= Waco Resurrection =

Art video game and installation by C-Level

Waco Resurrection is an art video game and installation by the Los Angeles artist collective C-Level. Developed in 2003, it is based on the 1993 Waco siege and places players in the role of David Koresh, leader of the Branch Davidians. The game was created by Eddo Stern, Peter Brinson, Brody Condon, Michael Wilson, Mark Allen and Jessica Hutchins.

The game was made as an installation as well as a computer game. Players wear plastic headgear resembling Koresh and use voice commands while playing. C-Level referred to the project as a "subjective documentary".

==Gameplay and installation==
Waco Resurrection is a multiplayer game in which four players appear as Koresh inside a recreation of the Branch Davidian compound. Players can run, hide and shoot at federal agents, but can also gain followers and convert agents.

Each player wears a hard-plastic Koresh mask fitted with a microphone. Spoken phrases activate abilities in the game. Bibles fall from the sky and give players additional powers, including healing and converting federal agents; some of these require the player to speak chants aloud. The game's audio uses material connected to the siege, including samples of Koresh's voice and recordings of songs performed by him.

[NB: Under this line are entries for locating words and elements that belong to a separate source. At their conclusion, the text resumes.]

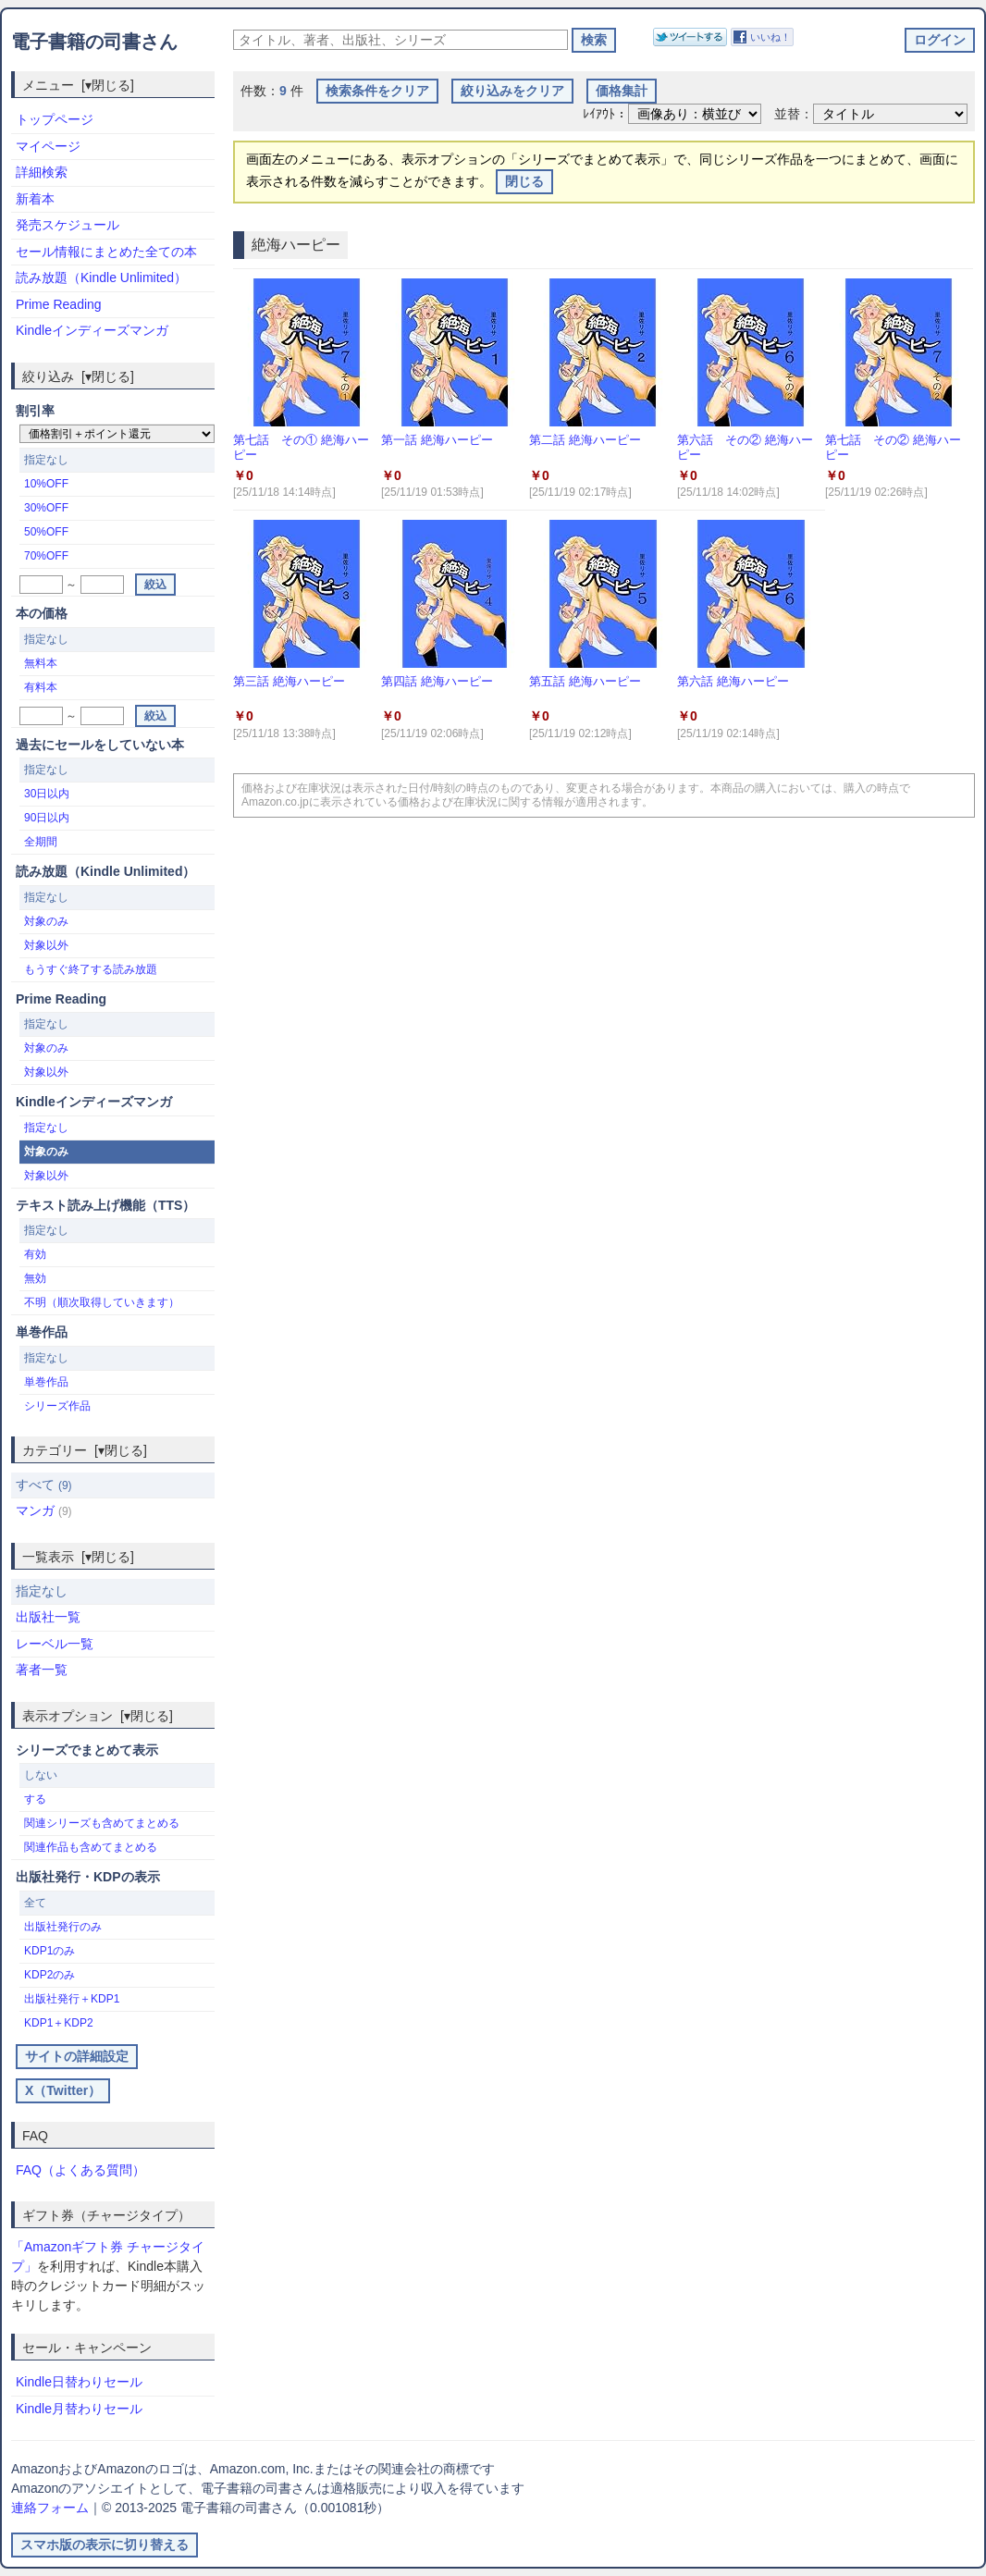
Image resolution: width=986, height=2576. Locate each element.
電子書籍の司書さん (94, 41)
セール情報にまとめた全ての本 (106, 251)
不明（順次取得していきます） (101, 1302)
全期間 (40, 841)
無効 (35, 1278)
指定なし (46, 1127)
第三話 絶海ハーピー (289, 681)
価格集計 (621, 90)
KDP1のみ (49, 1950)
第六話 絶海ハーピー (733, 681)
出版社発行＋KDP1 (71, 1998)
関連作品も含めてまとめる (90, 1847)
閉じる (524, 181)
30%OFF (46, 507)
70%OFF (46, 555)
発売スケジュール (67, 224)
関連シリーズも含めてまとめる (101, 1823)
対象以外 (46, 945)
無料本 (40, 663)
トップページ (54, 119)
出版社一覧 (48, 1616)
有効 (35, 1254)
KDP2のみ (49, 1974)
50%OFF (46, 531)
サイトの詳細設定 (77, 2056)
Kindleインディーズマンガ (92, 330)
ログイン (940, 39)
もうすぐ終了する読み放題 (90, 969)
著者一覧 (42, 1669)
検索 (594, 39)
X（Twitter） (63, 2090)
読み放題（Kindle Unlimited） (101, 277)
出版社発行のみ (63, 1926)
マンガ (44, 1510)
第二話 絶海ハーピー (585, 440)
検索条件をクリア (377, 90)
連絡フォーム (50, 2507)
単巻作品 (46, 1381)
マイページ (48, 146)
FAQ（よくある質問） (80, 2170)
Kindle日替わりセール (79, 2381)
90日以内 (46, 817)
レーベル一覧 (54, 1643)
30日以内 (46, 793)
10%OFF (46, 483)
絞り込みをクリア (512, 90)
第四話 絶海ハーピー (437, 681)
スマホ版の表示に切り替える (104, 2544)
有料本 (40, 687)
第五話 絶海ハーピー (585, 681)
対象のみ (46, 921)
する (35, 1799)
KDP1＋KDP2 (58, 2022)
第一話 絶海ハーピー (437, 440)
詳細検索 (42, 172)
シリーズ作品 (57, 1405)
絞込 (155, 584)
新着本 (35, 198)
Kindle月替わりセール (79, 2408)
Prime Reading (59, 304)
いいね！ (770, 37)
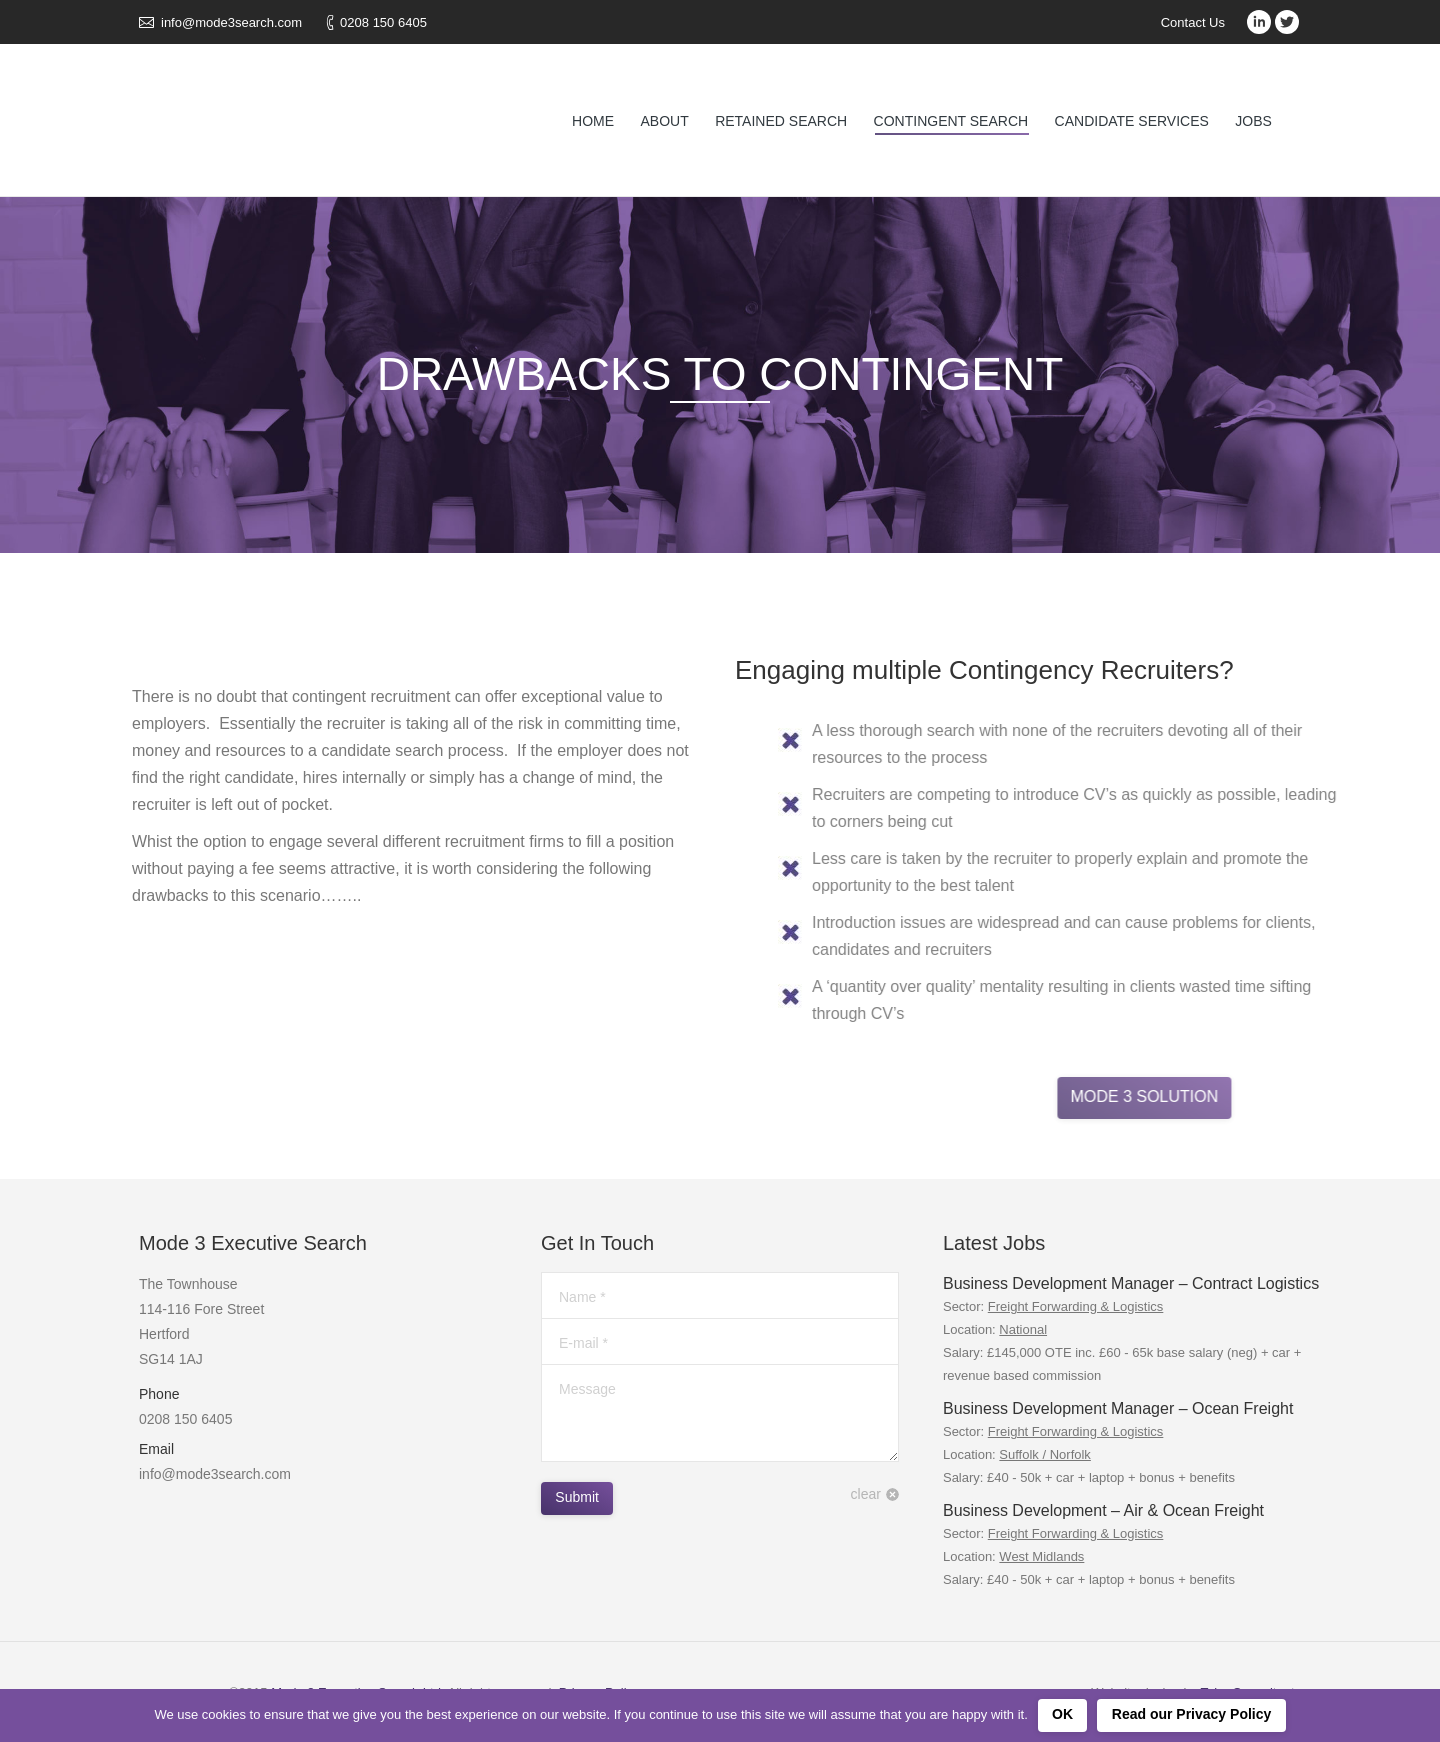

During gallery presentations, the players formed part of the installation. Their gameplay was projected in the space and the sound was amplified for spectators.

==Development and exhibitions==
C-Level began work on Waco Resurrection in 2003 in its Los Angeles media lab. It was planned as the first entry in Endgames, a series of games dealing with apocalyptic movements and ideological conflict. Contemporary coverage described C-Level's approach as an attempt to use video games to address real events rather than the fictional settings common in commercial games. Stern told The New York Times that the group was trying to create "documentary video games".

The work premiered at The Kitchen in New York in October 2003. It was shown at the Yerba Buena Center for the Arts in San Francisco as part of the exhibition Bang the Machine in early 2004. Other presentations followed in Australia and the Netherlands.

In 2004, Waco Resurrection was included in Join Us: Calls to Ecstasy From the Edge of Oblivion at Grand Arts in Kansas City. The Associated Press reported that more than 300 people attended its Midwest debut there.

==Reception==
Matthew Mirapaul included Waco Resurrection in a 2003 New York Times article on artists using games to recreate real places and recent events. He described the broader development as a move toward "social realism" in computer games. Alexander R. Galloway later cited the game alongside September 12th: A Toy World and 9-11 Survivor as games that referred directly to recent political events.

Ian Bogost discussed the game's use of voice commands, arguing that requiring players to speak Koresh's religious language was more important than simply recreating the compound. He saw the game as dealing with religious extremism and its relationship with government authority. Mary Flanagan later discussed Waco Resurrection as an example of "critical play", noting the way its game mechanics place the player in Koresh's position while dealing with religious belief, violence and political power.

The use of the Waco siege as the basis for a game also drew criticism. Branch Davidian survivor David Thibodeau told the Associated Press that the idea itself did not anger him, but objected to treating what happened at Waco as a game because real people had died there.